• **TASK DESCRIPTION**
If a line below contains "computer", count it; then state how many such lines there are, and nothing else.

══════════════════════════════

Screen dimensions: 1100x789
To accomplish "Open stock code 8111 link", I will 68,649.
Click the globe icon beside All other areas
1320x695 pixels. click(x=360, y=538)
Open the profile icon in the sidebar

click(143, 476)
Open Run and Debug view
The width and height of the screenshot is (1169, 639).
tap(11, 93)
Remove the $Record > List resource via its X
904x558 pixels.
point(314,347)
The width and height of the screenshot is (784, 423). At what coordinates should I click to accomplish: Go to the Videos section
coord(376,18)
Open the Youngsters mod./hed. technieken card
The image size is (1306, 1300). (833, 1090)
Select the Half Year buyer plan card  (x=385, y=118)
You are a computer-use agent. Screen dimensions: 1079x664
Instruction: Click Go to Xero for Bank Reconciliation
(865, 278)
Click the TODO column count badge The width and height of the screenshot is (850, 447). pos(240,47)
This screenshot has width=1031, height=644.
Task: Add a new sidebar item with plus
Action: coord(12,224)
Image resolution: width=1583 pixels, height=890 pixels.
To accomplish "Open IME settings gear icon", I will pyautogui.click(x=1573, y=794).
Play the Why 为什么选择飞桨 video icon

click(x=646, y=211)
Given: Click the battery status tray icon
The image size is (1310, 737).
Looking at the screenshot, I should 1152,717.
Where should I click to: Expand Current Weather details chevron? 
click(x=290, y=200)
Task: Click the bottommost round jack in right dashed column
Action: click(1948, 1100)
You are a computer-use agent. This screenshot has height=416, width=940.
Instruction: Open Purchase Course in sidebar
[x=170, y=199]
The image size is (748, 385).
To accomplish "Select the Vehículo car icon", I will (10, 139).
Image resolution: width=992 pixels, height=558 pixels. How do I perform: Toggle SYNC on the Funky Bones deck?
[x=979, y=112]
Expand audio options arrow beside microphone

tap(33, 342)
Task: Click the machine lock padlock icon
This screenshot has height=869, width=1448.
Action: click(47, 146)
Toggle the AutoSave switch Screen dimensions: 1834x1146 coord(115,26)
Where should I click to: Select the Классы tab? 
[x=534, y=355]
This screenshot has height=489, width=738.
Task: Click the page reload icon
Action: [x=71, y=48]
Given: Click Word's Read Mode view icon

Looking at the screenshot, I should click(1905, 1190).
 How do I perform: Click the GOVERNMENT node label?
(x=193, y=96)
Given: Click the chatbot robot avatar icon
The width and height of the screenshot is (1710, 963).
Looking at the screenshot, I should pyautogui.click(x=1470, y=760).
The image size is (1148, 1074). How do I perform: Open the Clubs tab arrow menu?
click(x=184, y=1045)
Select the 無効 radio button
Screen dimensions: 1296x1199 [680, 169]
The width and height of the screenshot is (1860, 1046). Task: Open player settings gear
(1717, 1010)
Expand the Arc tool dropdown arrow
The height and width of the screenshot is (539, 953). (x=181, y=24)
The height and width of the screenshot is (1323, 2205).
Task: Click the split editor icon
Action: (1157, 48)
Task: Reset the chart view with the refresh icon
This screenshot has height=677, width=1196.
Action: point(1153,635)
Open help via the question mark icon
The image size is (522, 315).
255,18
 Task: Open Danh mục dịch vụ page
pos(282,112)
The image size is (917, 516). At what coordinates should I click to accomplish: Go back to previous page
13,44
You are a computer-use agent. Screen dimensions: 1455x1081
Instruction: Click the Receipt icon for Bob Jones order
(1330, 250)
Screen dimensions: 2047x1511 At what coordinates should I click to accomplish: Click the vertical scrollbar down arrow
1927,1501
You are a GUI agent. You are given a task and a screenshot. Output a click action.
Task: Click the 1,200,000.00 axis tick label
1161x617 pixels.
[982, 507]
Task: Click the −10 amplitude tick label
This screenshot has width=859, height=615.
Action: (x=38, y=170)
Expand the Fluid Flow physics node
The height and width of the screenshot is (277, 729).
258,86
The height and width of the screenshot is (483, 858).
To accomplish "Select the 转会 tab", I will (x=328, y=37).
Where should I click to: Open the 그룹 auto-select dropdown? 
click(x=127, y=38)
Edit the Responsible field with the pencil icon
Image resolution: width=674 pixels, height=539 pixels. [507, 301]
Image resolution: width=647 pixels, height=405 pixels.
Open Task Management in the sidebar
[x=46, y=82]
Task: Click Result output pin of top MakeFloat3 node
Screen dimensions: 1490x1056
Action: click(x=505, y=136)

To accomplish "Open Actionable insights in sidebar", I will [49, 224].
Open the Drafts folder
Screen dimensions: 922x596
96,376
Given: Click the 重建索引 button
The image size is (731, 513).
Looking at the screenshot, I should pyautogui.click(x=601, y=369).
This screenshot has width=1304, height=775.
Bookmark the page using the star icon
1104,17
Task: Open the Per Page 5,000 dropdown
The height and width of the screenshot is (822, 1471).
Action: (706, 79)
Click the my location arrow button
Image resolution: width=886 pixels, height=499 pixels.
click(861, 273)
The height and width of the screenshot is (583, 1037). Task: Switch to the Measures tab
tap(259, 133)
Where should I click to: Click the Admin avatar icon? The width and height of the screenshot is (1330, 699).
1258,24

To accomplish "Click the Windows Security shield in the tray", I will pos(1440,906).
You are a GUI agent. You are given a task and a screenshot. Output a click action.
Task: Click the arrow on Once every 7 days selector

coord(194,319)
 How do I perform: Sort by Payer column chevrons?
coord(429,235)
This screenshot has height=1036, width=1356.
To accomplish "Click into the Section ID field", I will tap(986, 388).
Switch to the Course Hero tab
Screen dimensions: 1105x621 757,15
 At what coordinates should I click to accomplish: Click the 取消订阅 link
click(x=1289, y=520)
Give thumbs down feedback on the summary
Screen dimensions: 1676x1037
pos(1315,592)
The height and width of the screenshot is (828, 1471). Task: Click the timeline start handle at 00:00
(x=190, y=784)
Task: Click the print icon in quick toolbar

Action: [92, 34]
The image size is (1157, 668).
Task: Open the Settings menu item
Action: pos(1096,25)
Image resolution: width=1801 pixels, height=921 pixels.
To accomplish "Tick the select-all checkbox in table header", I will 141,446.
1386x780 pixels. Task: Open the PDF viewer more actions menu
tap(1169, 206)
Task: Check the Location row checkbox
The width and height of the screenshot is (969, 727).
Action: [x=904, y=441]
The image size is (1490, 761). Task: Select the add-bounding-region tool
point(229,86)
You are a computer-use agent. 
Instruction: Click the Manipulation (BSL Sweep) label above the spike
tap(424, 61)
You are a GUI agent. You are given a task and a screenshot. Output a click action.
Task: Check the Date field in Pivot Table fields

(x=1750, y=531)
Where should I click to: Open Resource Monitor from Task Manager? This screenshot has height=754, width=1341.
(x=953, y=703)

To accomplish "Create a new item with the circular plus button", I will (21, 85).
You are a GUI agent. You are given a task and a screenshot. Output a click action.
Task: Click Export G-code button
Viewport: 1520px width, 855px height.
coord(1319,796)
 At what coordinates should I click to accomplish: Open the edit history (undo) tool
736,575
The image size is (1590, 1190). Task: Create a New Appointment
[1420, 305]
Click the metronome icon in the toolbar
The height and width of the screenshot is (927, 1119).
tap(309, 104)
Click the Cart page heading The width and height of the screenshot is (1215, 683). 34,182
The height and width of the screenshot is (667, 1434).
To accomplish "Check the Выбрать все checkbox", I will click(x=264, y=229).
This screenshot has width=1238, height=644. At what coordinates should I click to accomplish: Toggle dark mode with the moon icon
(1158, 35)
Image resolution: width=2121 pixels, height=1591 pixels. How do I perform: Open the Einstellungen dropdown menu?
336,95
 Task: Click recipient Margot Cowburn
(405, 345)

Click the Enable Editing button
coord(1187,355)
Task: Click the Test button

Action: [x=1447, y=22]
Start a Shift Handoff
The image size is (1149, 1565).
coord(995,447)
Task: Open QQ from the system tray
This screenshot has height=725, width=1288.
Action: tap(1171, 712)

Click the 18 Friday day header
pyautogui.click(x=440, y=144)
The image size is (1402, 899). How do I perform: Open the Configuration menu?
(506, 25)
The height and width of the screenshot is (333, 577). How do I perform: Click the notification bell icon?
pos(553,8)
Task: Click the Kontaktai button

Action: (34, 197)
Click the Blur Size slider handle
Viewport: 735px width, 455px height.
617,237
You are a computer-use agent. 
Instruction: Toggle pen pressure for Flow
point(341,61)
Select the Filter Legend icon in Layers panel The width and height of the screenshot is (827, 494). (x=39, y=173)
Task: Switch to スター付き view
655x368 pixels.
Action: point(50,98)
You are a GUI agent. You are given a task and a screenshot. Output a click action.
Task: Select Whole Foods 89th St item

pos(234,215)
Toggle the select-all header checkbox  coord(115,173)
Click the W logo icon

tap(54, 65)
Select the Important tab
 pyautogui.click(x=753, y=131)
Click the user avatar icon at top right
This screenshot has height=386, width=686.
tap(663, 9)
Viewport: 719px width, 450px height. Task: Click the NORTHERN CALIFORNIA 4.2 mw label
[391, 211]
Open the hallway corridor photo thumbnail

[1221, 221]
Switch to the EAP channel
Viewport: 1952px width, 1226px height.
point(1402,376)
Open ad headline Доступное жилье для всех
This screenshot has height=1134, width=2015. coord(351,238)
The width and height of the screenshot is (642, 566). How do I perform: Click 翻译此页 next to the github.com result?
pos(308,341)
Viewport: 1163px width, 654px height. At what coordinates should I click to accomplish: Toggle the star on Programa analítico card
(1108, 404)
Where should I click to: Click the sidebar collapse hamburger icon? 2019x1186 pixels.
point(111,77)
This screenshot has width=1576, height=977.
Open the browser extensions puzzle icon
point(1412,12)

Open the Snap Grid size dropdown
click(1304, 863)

══════════════════════════════

• **ANSWER SECTION**
5